United States District Court, Third Circuit

November 26, 2013

JENNIFER MURPHY, Plaintiff,
v.
THE CITY OF LEWES, a Municipal Corporation, PAUL ECKRICH, JEFFREY HORVATH, JAMES L. FORD, III, THEODORE W. BECKER, VICTOR LETONOFF, FRED W. BEAUFAIT, BONNY OSLER, and LIEUTENANT JAMES AZATO, Defendants.

REPORT AND RECOMMENDATION

MARY PAT THYNGE, Magistrate Judge.

I. INTRODUCTION

Presently before the court is a partial motion to dismiss plaintiff's amended complaint pursuant to Federal Rule of Civil Procedure 12(b)(6).

II. BACKGROUND

A. Procedural History

On June 10, 2013 Jennifer Murphy, ("plaintiff") filed a complaint against the City of Lewes ("City"), Paul Eckrich ("Eckrich"), Jeffrey Horvath ("Horvath"), James L. Ford III ("Ford"), Theordore W. Becker ("Becker"), Victor Letonoff ("Letonoff"), Fred W. Beaufaith ("Beaufaith"), Bonny Osler ("Osler"), and Lieutenant James Azato ("Azato") ("Defendants").[1] On August 12, 2013, plaintiff filed an amended complaint.[2] Both parties responded to the court's order to advise how the filing of the amended complaint affected the defendants' pending motion to dismiss.[3] On August 19, 2013, the court dismissed as moot defendant's pending motion to dismiss.[4] On August 29, 2013, the parties stipulated to dismiss count III of the amended complaint which alleged conspiracy under 42 U.S.C. ยง 1985.[5] On August 30, 2013, defendants filed a motion for partial dismissal of the amended complaint.[6]

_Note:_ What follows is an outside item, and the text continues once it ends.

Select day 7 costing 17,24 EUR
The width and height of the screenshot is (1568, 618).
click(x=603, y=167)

The amended complaint, alleges two counts.[7] Count I claims defendants denied plaintiff a constitutionally protected property right in an employment policy, which led to termination of her employment.[8] Count II asserts Azato, at the direction of Eckrich and Horvath, forced plaintiff, without just cause to undergo a drug test, in violation of her Fourth, Fifth, and Fourteenth Amendment rights under the Constitution.[9]

B. Factual History[10]

Plaintiff was employed as secretary by the City from June 12, 1988 until August 15, 2012.[11] On June 21, 2009, the City Manager, Eckrich, issued the City's updated Personnel Policy ("Personnel Policy"), which became applicable to all city employees on June 23, 2009.[12] The Personnel Policy contained a "substance abuse policy, " Section 4.4.D.3.c, p. 64, which provides that persons with a "verified first time positive result" of random drug testing would be placed on unpaid leave, and after 30 days, if they completed counseling and treatment could return to work.[13]

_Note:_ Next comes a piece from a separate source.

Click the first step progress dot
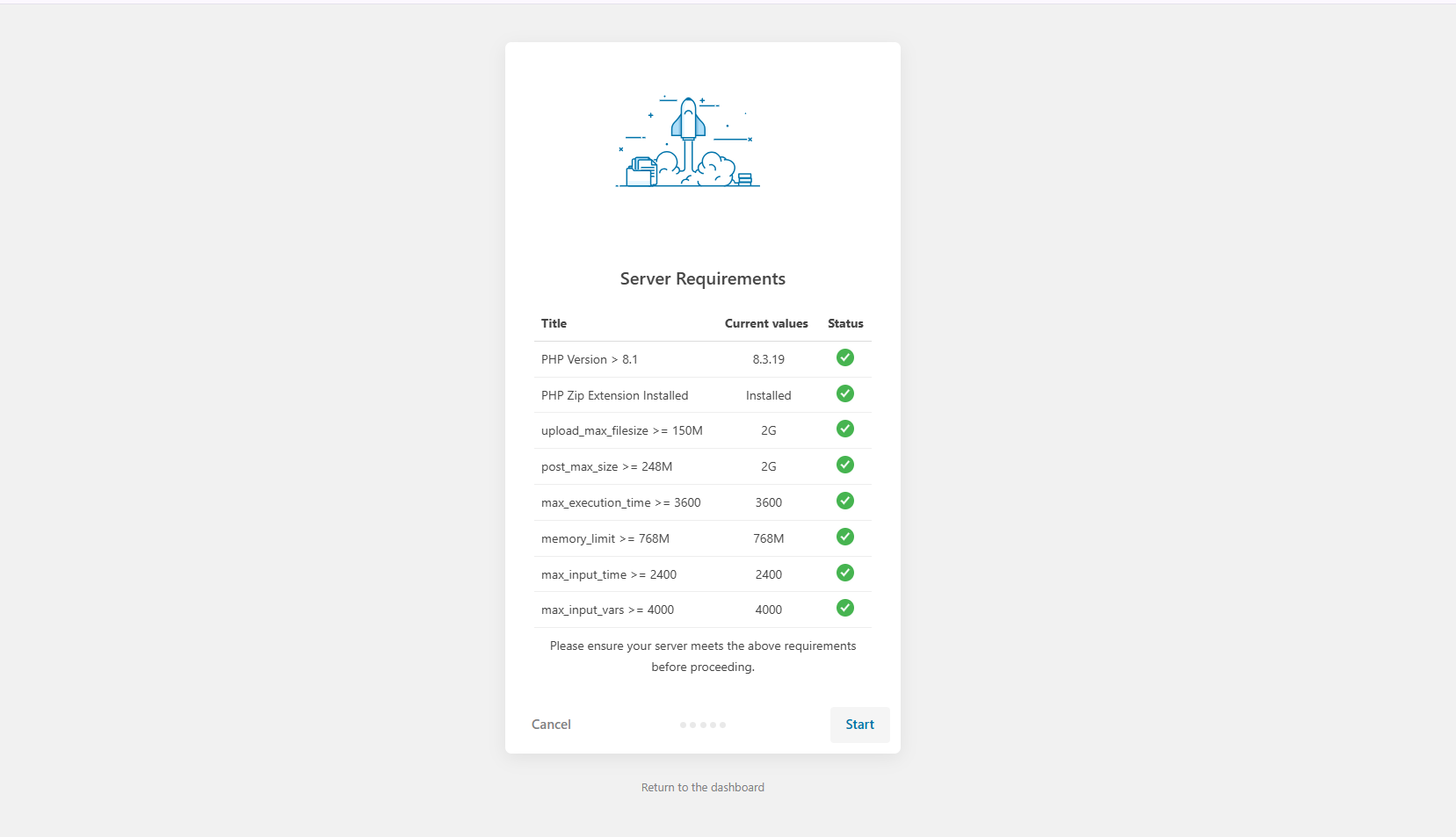The width and height of the screenshot is (1456, 837). click(x=683, y=725)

During plaintiff's time with the City, she was always found to have a superior job performance, [14] and had never tested positive on a drug test.[15] On August 3, 2012, plaintiff was involuntarily taken by Azato to a laboratory for a monitored drug test.[16] As a result of the test results, plaintiff was placed on administrative leave at the direction of Eckrich.[17] Plaintiff allegedly was not afforded an opportunity to present facts while disciplinary measures were being considered by Horvath and Eckrich, who suspended her which lead to her termination.[18] No other City employee had been similarly treated by failing to follow the procedures outlined in the Personnel Policy.[19] Around September 10, 2012, the results of the drug test were presented by Eckrich and Horvath to the City's Town Council, the governing legislative body.[20] On September 10, 2012, the Town Council terminated plaintiff's employment.[21]

III. PARTIES' CONTENTIONS

A. Defendants' Contentions

Defendants contend plaintiff's amended complaint fails to plead the existence of a constitutionally protected property right in her employment.[22] More specifically, defendants argue plaintiff did not plead the existence of a contract, implied or otherwise, that provides for anything more than at-will employment.[23] Defendants further assert the procedures provided under the Personnel Policy do not create a property interest in plaintiff's job because procedural protection alone, without substantive protection under state law, does not create a property interest in employment.[24]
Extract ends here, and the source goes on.